The March 1784 sale of the Comte's impressive collection of paintings, furniture and works of art (in which L'Arc en Ciel was lot 22) was a notable event with three of the pictures being purchased for King Louis the XVI. L'Arc en Ciel and Seaport at Sunset were probably separated soon after the sale of the Merles collection by Julliot and Paillet in Paris. Seaport at Sunset became part of the collection of Mr. Luke White of Luttrellstown, Ireland. It was then bought by the Guiness family, and passed from them to the Hon.Mrs. Plunkett. In 1976, Seaport at Sunset was exhibited in London (see P. Conisbee, catalogue of the exhibition, Claude Joseph Vernet 1714-1789, London, 1976).

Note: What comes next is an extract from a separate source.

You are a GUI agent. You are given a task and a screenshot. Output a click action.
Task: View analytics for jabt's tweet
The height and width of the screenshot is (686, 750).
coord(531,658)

Claude-Joseph Vernet's career is truly representative of the spirit of the Grand Tour. He was born in Avignon and at the age of twenty, like most promising young artists of the 18th century, he traveled to Rome to study antiquity. In Rome, Vernet was granted access to L'Academie de France where he was encouraged to pursue ladnscape painting by the institution's director, Nicolas Vleughels. As a young artist, Vernet would have been exposed to the vedute of Claude Gellée, Salvator Rosa and Gaspard Dughet. He joined the workshop of Adrien Manglard, a successful French marine painter living in Rome. Like Manglard, Vernet;s established a burgeoning reputation as a masterful painter of marine scenes amongst European diplomats and nobility making the Grand Tour. While living in italy Vernet's often travelled from Rome to Naples, and although the port of L'Arc en Ciel is not identified by the artist, the topography visible is suggestive of the Neapolitan coast, and both the picture and its pendant are referred to as views of the port of Naples in the 1784 Merles sale catalogue. The late 1740s, during which L'Arc en Ciel was painted, is widely considered the Vernet's most bold and creative and works from this stage in the artist's career are highly sought after. After twenty years in Italy, Vernet was summoned back to France in 1753 for the Royal commission of the Ports de France, where he would spend the remainder of his life.